Co-supervised by Systems Security Lab

User authentication is of great importance in the age of digital services, but passwords don't work well at scale. Biometrics are increasingly seen as the solution, especially behavioural biometrics that extract user traits implicitly while the user performs other tasks; examples include gait, keystroke dynamics, and responsive eye movements. A major hindrance in behavioural biometric authentication systems is the initial construction of the user template, called the enrolment phase, where the user must laboriously perform the task 'n' times so that their identifying features can be extracted. To facilitate the real-world adoption of these systems, n must be minimised.

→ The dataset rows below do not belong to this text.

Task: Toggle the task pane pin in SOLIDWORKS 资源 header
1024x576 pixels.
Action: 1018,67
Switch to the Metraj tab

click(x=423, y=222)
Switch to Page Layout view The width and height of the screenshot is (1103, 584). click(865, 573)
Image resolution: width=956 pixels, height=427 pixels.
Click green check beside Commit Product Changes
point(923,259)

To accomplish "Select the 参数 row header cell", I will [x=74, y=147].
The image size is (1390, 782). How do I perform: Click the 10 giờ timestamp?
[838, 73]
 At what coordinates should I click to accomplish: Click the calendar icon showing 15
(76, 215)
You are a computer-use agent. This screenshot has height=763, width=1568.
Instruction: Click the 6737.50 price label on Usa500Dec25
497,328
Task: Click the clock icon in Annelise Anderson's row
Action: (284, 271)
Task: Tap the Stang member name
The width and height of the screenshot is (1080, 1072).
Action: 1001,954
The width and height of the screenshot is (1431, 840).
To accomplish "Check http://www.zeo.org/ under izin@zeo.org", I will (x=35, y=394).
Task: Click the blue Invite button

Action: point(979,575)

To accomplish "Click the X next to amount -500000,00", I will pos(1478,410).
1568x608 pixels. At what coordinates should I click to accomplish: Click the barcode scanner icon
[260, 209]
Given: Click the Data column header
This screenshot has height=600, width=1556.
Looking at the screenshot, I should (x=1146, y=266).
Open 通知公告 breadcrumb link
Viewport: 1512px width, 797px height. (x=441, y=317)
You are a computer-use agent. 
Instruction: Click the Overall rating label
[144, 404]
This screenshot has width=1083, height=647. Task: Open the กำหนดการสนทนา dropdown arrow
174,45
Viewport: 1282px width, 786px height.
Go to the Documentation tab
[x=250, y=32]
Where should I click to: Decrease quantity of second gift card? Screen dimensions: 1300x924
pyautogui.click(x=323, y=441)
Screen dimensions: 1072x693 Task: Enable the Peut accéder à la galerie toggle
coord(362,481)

In recent work, we conducted a user study in which users made mobile payments using both a smartwatch and a smart ring and we collected the inertial sensor (accelerometer, gyroscope, etc.) data from these devices. Using this data, we showed that payment gestures can be used to authenticate the user, both per-device (watch data can authenticate watch payments and ring data, ring payments) and cross-device (watch data can authenticate ring payments and vice versa). We also showed that while it was possible to train a reasonable classifier on a small number of samples, those trained on more samples performed proportionally better. The plan for this project would be to use autoencoders to augment a sparse enrolment dataset and show that a model trained on it can perform as well (at differentiating between users) as a model trained on a larger dataset. The project would compare different loss functions and autoencoder variants to find optimum combinations. The dataset contains several possible use-cases: the project could focus on either per-device or cross-device settings for either device, or a system could be developed on one and tested on another.

Pre-requisites: Knowledge of data analysis.